Food and Drink Packing Tips
Pack frozen food when possible since it will last longer. Additionally, packing frozen water bottles helps keep everything cold longer. You should also group meals together. "The things you need to access later should be at the bottom so you're not fishing around," says Baires. This will help minimize the time the cooler is open.
Open Only When Necessary
Once packed, only open the cooler when you need it to prohibit warm air from entering. Creating a "Cooler Map" can help cut down on the amount of time spent rummaging around with the lid open. Just mark the location of food and drinks with tape on the outside of cooler to create your map. Close as quickly as possible. It's a good idea to keep your cooler in the shade if possible.

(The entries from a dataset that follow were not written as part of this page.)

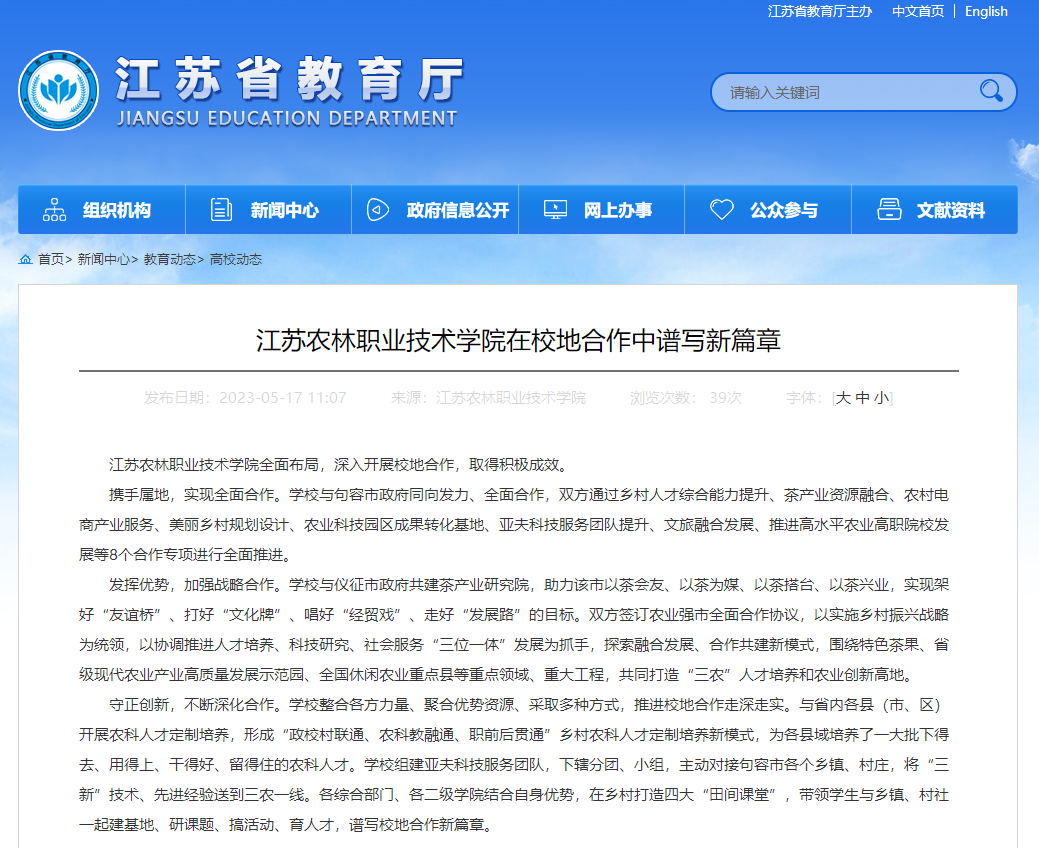Select 政府信息公开 in navigation bar
The width and height of the screenshot is (1039, 848).
457,210
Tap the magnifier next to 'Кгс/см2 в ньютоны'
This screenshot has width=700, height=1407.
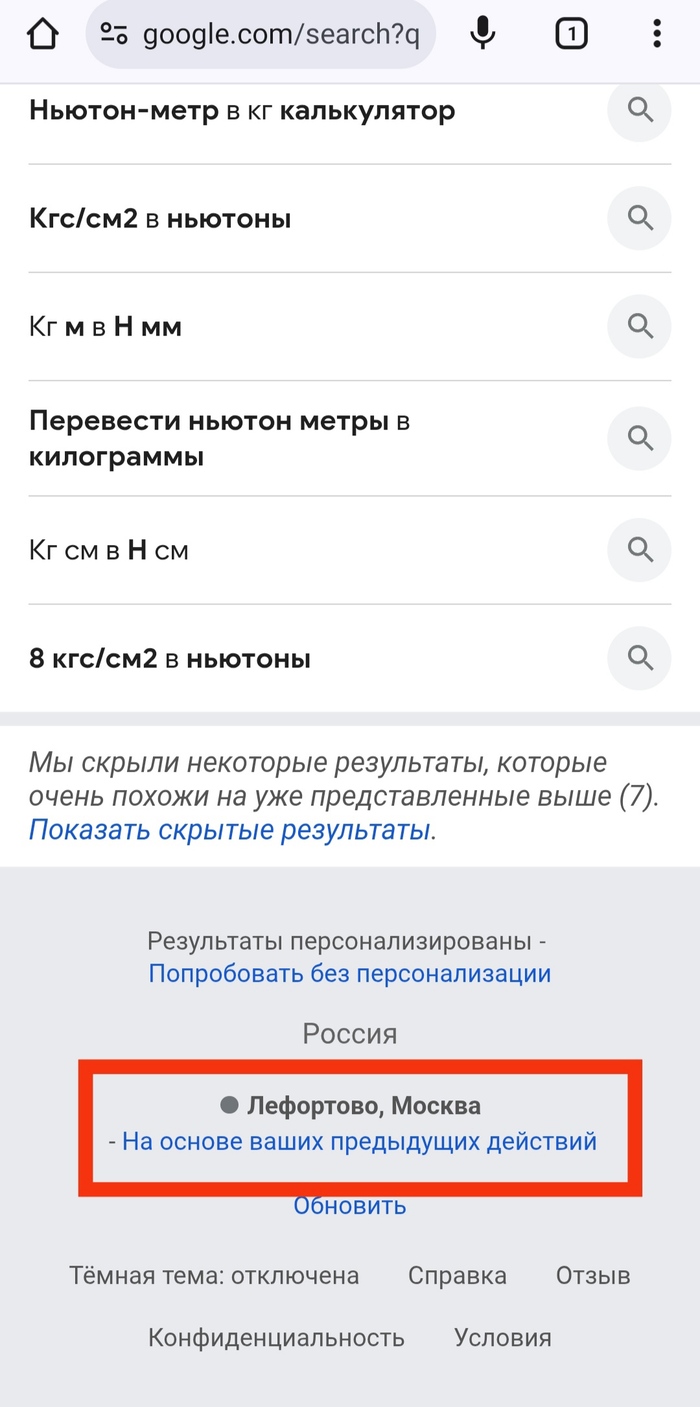point(639,218)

If you are camping, consider locks to critter-proof your cooler from enterprising raccoons and even larger animals. If you are going to bear country, make sure your cooler is bear-resistant; the Interagency Grizzly Bear Committee (IGBC) certifies bear-resistant containers.
Clean and Care
After use, drain any melted water from the cooler. Clean everything out, using mild soap and warm water. "You can even use a power washer with a hard cooler," says Baires. "And make sure the cooler is dry before you store it."